Suppose $X$ is a normal random variable with mean 0, and variance $\sigma^2$. $F(x)$ is the CDF(cumulative distribution function) of a standard normal random variable(mean 0 and variable 1), how to calculate the expectation of $ F(X+a)$, where $ a>0 $.

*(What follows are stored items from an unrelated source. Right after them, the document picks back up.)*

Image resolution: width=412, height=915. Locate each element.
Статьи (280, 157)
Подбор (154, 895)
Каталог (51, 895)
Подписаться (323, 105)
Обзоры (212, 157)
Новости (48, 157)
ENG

This was a quant interview question. I know how to calculate the expectation of F(X), i.e when $a=0$, but I have no idea when $a \neq 0$.
My solution for $a=0$:
Method 1: Since F(x) is the CDF of a normal random variable with mean 0, and variance $\sigma^2$. We will have F(x)=1-F(-x). Suppose that f(x) is the corresponding pdf, and f(x)=f(-x). Then \begin{align} \mathbb{E}[F(X)]&=\int_{-\inf}^{+\inf} F(s)f(s)ds\\ &=\int_{-\inf}^{+\inf} (1-F(-s))f(s)ds\\ &=1-\int_{-\inf}^{+\inf} F(-s)f(s)ds\\ &=1-\int_{-\inf}^{+\inf} F(m)f(m)dm \end{align} Hence we have $$ \int_{-\inf}^{+\inf} F(s)f(s)ds=\frac{1}{2}$$
Method 2(This method seems it didn't require that X is normal random variable): Let's first compute the distribution for $F(X)$: \begin{align} \mathbb{P}\{F(X) \leq y\}&=\mathbb{P}\{X \leq F^{-1}(y)\}\\ &=F\cdot F^{-1}(y)=y \end{align} So $F(X)$ is uniformly distributed, hence the mean is $\frac{1}{2}$.